Date and Time: December 14th, 2017, 2:00 - 3:30 pm
Room: A 101 in the Economics Building (Museum)
The effects of asymmetric information are often difficult to detect empirically, such as in insurance settings (Chiappori, Jullien, Salanie and Salanie, 2006). We show that allowing for the possiblity of reference-dependent preferences can assist with this callenge. Using detialed auto insurance claims data and adopting the methodology of Allen, DeChow, Pope and Wu (forthcoming) which studies reference-dependence in marathon finishing times, we show that policy holders exaggerate their damage claims in a manner consistent with reference dependent moral hazard with the original premium as a reference point.

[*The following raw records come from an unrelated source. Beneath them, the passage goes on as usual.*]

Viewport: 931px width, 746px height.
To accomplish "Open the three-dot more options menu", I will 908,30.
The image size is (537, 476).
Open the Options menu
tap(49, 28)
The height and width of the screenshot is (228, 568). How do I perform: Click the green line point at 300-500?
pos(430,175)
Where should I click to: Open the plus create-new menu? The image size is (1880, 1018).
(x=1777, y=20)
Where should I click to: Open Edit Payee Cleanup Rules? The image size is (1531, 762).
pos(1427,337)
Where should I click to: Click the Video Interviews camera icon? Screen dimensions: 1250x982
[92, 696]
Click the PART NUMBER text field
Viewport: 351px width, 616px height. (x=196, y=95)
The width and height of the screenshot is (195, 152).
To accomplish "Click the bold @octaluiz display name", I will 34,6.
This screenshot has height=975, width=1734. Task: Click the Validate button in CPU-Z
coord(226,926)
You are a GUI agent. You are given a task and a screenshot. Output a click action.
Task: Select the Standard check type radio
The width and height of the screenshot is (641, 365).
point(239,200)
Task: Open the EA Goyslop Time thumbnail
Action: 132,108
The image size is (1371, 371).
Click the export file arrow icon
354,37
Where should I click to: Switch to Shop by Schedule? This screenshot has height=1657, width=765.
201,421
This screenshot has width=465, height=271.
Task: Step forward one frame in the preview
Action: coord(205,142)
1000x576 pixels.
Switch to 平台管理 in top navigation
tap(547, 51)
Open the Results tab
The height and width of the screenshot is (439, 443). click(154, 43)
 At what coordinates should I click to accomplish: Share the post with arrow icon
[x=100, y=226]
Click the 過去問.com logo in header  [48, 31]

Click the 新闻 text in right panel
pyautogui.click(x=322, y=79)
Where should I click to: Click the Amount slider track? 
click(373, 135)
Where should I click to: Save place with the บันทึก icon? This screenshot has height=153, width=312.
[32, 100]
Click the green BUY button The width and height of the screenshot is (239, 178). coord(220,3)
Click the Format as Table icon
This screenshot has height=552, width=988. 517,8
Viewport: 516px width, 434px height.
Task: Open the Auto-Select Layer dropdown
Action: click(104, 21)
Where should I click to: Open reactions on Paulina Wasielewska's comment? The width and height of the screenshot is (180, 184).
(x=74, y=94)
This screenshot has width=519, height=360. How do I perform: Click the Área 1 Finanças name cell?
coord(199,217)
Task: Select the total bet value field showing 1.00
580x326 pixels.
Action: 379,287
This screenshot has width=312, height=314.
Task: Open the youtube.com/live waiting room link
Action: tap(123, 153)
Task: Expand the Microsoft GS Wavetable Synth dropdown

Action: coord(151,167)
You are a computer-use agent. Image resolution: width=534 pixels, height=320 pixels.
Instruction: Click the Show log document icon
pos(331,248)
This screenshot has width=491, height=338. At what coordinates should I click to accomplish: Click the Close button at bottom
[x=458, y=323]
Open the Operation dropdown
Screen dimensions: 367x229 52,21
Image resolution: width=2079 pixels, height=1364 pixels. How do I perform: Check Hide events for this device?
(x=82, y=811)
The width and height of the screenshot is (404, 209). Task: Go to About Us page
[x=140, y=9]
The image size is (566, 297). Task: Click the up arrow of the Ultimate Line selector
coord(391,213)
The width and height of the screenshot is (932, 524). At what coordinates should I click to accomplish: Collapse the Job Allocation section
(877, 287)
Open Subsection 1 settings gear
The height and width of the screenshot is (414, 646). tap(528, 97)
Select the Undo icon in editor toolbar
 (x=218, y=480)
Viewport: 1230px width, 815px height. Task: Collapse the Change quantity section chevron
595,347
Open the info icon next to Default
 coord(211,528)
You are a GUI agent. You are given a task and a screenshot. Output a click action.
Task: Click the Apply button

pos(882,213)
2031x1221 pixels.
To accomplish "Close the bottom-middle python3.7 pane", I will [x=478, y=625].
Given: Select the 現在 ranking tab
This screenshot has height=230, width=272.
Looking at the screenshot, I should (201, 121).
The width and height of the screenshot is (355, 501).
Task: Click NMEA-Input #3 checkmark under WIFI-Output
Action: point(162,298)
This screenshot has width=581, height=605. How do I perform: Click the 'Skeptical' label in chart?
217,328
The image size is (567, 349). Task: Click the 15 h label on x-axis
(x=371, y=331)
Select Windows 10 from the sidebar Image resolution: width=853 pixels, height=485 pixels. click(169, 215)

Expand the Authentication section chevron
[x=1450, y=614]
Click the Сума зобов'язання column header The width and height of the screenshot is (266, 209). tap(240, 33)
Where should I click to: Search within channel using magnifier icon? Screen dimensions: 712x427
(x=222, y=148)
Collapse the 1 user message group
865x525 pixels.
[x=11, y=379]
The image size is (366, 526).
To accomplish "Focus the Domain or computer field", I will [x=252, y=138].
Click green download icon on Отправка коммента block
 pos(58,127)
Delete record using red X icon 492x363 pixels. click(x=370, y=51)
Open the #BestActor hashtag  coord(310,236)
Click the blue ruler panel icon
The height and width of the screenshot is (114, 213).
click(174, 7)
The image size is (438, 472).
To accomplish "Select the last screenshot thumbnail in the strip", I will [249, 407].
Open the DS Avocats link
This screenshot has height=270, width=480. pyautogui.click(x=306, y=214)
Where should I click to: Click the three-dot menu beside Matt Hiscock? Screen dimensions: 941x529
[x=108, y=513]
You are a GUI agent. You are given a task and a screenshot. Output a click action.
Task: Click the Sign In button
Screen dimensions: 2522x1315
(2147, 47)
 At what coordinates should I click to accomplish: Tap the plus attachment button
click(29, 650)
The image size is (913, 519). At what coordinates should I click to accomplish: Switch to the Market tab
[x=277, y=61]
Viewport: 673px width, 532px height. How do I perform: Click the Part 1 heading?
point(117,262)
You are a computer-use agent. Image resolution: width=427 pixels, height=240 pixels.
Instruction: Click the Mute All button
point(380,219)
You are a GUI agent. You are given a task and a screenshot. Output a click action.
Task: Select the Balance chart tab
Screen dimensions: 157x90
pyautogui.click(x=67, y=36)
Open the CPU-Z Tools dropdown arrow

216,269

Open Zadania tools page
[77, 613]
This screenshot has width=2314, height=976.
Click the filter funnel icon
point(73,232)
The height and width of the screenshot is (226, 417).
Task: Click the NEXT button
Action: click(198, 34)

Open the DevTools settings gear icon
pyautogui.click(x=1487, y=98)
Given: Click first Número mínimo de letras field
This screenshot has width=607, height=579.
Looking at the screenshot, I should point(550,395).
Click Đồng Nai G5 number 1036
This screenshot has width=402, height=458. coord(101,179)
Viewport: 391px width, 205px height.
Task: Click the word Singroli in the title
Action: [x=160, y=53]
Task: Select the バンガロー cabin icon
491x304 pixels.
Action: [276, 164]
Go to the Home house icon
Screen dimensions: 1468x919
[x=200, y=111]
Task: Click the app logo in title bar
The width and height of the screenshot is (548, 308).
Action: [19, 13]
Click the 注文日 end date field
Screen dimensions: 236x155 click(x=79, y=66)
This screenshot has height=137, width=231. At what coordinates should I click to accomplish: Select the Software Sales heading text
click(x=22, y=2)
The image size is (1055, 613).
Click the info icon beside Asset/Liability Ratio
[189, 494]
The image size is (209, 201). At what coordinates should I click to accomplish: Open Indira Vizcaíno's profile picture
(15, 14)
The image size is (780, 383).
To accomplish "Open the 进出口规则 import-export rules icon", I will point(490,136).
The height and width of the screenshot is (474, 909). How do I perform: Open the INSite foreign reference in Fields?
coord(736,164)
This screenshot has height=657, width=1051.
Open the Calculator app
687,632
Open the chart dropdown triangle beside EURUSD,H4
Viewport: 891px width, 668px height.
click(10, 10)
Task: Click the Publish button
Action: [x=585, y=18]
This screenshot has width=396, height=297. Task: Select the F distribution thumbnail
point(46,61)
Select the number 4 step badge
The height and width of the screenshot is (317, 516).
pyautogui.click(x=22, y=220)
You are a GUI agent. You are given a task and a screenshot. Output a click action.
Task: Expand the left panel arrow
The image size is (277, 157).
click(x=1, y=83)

Consistent with our theoretical model of reference-dependent moral hazard, we find greater tendencies to recover the premium amount in the second half of the coverage year compared to the first half, and stronger effects among policyholders` first claims compared to subsequent claims. The reference-dependent effect is stronger among policyholders with higher premium levels and those deemed low risk by the insurance company, and is concentrated among more expensive cars and older cars. We do not find robust patterns in the concentration of insurance claims at round number percentages less than the full premium amount, such as 90% or 80%, nor at percentages greater than the premium amount such as 110%. This implies that the unnatural claim behavior is motivated significantly by reference-dependence around the original premium rather than merely wanting to increase one´s claims more generally. Since the claims can only be this precisely manipulated by the policy holder after an accident, the findings can be attributed specifically to ex-post moral hazard but not adverse selection or ex-ante moral hazard. Our study illustrates the potential of behavioral economics frameworks in assisting with identification challenges for classical economic problems.
About the speaker
Dr. Jamie Lien is an assistant professor of economics at the Chinese University of Hong Kong. Her research areas are Behavioral Economics, Experimental Economics, Applied Microeconomics.